**What is required:** Which lines of the records hold the string "axis"? Report only how many of them there are.

**Task material:**
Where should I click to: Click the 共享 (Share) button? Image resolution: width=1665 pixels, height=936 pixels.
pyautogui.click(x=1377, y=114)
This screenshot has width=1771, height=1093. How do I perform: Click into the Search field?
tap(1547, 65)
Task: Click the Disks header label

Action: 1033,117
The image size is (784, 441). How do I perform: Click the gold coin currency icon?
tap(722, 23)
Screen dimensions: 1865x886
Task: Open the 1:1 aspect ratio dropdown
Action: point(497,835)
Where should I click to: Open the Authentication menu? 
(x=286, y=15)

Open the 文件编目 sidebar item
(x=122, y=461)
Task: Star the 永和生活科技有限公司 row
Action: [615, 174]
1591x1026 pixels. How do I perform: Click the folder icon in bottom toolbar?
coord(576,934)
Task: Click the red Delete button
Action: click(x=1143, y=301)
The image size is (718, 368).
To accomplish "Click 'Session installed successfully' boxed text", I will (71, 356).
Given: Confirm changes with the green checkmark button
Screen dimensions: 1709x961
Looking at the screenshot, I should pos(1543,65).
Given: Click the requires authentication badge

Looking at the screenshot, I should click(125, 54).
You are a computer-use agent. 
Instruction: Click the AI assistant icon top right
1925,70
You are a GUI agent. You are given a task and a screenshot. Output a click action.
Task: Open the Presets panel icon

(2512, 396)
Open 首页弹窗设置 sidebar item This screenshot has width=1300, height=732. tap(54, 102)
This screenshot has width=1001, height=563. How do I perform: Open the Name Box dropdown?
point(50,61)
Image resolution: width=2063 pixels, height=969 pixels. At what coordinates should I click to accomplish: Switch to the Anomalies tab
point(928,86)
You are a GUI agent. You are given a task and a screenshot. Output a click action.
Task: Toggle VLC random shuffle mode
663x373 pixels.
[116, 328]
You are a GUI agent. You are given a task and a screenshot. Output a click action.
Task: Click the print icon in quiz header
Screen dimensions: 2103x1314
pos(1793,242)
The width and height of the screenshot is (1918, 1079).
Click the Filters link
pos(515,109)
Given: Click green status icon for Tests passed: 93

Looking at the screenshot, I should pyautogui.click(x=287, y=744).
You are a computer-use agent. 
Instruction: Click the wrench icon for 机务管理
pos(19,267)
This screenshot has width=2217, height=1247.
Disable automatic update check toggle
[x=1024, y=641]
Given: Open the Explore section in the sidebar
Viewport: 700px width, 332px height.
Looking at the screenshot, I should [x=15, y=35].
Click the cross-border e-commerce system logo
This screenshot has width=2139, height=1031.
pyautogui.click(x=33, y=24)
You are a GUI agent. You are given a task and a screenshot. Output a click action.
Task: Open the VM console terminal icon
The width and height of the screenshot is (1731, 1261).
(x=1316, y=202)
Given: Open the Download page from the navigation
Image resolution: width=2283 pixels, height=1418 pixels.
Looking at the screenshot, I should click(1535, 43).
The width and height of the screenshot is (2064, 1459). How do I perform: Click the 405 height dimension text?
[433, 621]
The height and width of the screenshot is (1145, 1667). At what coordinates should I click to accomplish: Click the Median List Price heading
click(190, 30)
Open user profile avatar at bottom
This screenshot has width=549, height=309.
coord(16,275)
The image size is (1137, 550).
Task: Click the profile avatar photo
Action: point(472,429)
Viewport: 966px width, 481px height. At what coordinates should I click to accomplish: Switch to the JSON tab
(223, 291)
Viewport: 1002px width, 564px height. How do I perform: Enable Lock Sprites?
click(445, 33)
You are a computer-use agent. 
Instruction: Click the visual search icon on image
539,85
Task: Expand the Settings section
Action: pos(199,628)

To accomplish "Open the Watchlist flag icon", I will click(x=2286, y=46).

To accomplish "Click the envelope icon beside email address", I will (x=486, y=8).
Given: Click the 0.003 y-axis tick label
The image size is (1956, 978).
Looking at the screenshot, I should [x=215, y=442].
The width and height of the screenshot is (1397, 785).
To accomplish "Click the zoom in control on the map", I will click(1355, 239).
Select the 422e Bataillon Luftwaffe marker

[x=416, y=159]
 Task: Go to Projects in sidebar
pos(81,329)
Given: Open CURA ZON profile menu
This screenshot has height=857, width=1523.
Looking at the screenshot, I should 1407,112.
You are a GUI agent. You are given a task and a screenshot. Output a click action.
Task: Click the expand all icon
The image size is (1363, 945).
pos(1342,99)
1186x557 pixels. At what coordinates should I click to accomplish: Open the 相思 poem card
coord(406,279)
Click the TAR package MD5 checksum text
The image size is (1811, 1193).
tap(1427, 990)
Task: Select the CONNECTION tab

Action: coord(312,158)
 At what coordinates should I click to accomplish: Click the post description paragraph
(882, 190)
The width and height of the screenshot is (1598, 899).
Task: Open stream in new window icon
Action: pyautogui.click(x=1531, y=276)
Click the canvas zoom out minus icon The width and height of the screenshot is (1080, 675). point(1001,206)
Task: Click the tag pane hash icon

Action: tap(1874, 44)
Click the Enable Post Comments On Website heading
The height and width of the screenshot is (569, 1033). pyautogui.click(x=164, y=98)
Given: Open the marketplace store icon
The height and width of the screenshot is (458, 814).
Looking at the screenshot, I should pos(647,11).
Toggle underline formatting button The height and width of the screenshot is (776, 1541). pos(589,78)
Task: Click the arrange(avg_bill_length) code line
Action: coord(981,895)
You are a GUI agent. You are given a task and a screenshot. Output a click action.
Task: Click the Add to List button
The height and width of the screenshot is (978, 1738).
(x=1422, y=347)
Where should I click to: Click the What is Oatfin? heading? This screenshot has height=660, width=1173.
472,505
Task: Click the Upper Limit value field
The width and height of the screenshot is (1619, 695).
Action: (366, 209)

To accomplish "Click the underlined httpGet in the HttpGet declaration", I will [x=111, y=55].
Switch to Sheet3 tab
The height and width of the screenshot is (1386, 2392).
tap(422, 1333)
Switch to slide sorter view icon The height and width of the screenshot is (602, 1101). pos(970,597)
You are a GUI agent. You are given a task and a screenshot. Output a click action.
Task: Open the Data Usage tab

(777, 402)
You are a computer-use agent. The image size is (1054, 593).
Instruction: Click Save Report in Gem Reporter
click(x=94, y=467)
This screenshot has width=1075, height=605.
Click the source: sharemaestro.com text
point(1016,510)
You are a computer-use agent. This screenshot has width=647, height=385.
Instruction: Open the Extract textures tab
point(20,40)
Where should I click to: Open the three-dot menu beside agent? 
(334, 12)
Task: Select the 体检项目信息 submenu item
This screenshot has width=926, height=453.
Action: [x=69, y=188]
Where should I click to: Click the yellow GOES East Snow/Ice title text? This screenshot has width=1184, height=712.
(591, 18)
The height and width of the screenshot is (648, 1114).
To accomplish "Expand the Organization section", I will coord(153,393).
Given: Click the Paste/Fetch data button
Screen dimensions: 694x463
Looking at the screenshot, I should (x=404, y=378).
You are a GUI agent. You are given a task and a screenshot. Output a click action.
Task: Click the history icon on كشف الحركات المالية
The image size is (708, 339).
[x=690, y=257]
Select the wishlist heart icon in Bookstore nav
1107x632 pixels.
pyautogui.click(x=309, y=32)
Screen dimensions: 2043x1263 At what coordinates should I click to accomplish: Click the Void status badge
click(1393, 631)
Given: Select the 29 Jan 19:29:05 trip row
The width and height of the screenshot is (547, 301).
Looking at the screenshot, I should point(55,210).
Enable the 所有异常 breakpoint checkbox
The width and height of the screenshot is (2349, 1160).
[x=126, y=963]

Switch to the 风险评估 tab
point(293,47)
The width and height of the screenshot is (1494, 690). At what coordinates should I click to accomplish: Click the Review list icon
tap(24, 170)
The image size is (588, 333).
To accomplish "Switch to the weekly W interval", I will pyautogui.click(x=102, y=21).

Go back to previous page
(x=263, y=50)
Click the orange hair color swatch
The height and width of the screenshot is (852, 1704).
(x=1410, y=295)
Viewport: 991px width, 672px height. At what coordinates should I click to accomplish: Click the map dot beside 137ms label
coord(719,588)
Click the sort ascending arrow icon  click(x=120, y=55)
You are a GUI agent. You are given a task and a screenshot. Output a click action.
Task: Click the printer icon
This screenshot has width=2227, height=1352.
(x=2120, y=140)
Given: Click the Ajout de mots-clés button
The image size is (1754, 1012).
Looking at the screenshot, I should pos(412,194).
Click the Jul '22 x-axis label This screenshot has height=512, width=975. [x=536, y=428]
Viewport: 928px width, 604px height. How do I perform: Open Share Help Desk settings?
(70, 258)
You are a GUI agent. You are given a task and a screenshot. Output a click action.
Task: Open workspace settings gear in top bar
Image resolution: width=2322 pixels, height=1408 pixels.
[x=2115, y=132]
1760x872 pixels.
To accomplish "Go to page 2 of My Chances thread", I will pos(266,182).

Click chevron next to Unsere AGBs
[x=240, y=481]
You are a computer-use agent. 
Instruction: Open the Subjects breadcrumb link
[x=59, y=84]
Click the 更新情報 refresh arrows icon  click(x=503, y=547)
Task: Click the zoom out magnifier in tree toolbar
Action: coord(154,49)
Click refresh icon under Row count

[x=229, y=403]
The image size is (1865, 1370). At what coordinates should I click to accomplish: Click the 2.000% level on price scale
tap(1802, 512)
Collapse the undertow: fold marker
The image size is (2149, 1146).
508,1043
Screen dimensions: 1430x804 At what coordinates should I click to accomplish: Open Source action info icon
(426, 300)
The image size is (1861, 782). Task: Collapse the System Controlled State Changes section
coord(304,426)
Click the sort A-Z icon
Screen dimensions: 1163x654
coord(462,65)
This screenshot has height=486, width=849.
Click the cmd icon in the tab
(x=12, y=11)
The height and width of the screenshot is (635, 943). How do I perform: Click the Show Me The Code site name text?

**Answer section:** 2